:: Extract provided ::

I recently ran across a strange problem with the Play Framework and Netty: on Linux, my Play app could easily handle thousands of concurrent connections; on OS X, the same app maxed out at around 50 concurrent connections. It took a while to figure out the problem, so in this post, I’m documenting the solution in case other folks run into the same issue in the future. Note: if you’re using raw Netty, the fix is very straightforward; if you’re using Play, it’s much trickier, and I hope it will be fixed in Play itself in the near future.

tldr: set the backlog option on Netty’s Bootstrap object to a higher value (example).

Symptoms

On OS X, your Play or Netty app cannot handle more than ~50 concurrent connections. A simple way to test this is to use Apache Bench:

> ab -n 100 -c 51 http://localhost:9000/
 
This is ApacheBench, Version 2.3
 
Benchmarking localhost (be patient)...
apr_socket_recv: Connection reset by peer (54)

As soon as you set the concurrency level (the -c parameter) above 50, you’ll get the error "apr_socket_recv: Connection reset by peer (54)". Moreover, your Play or Netty app will never actually see the request and nothing will show up in the logs.

However, if you run the same experiment against the same app running on Linux, even with the concurrency level set to several hundred or several thousand, all requests will complete successfully, without errors. Therefore, there must be something OS specific causing this problem.

To be fair, it’s rare to use OS X in any production or high traffic capacity—for example, at LinkedIn, we use OS X in dev, but Linux in prod—so the concurrency limitation is rarely a problem. However, we had a few use cases where, even in dev mode, we had to make many concurrent calls to the same app, so we had to find a solution.

:::

Rewrite the stretch from "On OS X, your" through "causing this problem." in the post on Netty's connection limit on OS X, switching "concurrency level" to "concurrency setting".

:: Exercise data ::

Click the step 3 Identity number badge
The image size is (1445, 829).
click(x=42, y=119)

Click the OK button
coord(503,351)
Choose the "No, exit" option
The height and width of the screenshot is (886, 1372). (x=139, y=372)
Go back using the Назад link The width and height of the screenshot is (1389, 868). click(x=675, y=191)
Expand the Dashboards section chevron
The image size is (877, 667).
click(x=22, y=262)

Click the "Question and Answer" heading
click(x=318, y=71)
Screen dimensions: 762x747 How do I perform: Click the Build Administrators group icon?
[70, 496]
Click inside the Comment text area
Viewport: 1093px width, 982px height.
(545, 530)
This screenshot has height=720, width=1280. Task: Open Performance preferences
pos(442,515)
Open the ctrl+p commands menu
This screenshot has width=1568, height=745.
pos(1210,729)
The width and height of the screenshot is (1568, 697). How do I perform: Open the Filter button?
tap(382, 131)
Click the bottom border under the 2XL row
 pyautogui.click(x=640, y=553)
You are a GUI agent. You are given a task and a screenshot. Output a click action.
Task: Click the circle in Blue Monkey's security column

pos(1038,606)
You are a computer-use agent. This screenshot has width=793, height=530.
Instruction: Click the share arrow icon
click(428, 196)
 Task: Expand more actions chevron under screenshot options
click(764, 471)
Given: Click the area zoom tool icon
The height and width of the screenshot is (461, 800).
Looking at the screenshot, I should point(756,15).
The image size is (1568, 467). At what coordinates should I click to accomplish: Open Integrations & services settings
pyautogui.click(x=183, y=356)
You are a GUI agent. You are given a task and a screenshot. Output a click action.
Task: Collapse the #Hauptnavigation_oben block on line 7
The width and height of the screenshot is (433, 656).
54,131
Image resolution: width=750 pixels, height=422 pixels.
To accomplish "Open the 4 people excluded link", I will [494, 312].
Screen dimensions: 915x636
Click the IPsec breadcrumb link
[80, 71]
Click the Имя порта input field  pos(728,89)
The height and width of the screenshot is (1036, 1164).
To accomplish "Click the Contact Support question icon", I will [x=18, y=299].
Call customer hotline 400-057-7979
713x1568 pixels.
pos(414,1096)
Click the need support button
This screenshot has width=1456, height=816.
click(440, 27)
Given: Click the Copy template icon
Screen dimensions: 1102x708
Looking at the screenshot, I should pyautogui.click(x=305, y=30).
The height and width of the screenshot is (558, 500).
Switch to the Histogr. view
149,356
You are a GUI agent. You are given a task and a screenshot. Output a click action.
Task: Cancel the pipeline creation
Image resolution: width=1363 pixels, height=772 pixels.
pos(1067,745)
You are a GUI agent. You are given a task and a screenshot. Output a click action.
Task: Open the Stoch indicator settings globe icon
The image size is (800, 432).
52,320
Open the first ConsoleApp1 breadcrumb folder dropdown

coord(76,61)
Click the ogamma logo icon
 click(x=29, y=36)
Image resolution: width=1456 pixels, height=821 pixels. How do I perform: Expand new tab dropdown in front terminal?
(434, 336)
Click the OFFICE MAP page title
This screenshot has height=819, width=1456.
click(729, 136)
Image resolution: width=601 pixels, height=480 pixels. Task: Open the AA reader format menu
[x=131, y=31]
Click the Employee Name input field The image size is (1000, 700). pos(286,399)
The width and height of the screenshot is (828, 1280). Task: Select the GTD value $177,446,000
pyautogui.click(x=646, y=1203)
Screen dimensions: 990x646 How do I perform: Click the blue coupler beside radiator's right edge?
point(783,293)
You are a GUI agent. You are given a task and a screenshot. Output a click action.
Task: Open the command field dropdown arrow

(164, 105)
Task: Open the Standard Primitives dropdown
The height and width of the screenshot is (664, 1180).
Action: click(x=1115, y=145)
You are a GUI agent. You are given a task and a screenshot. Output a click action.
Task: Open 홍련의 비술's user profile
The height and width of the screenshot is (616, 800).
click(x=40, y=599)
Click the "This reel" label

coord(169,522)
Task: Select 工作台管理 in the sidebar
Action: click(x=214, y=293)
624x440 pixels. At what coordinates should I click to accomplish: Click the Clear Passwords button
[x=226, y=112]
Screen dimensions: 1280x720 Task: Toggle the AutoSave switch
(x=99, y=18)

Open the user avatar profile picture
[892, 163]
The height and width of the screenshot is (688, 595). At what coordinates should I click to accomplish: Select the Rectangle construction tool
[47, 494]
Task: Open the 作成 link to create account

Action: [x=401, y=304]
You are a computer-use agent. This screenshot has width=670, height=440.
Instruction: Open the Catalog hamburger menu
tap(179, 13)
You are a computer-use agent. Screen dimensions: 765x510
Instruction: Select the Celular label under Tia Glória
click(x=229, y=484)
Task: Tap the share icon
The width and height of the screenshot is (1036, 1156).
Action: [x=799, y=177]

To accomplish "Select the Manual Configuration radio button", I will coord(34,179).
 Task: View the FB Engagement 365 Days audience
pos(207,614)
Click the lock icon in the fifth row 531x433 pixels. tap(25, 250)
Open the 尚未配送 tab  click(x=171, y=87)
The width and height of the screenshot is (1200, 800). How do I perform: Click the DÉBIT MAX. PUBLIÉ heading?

:::

■ Expected answer ■
On OS X, your Play or Netty app cannot handle more than ~50 concurrent connections. A simple way to test this is to use Apache Bench:

> ab -n 100 -c 51 http://localhost:9000/
 
This is ApacheBench, Version 2.3
 
Benchmarking localhost (be patient)...
apr_socket_recv: Connection reset by peer (54)

As soon as you set the concurrency setting (the -c parameter) above 50, you’ll get the error "apr_socket_recv: Connection reset by peer (54)". Moreover, your Play or Netty app will never actually see the request and nothing will show up in the logs.

However, if you run the same experiment against the same app running on Linux, even with the concurrency setting set to several hundred or several thousand, all requests will complete successfully, without errors. Therefore, there must be something OS specific causing this problem.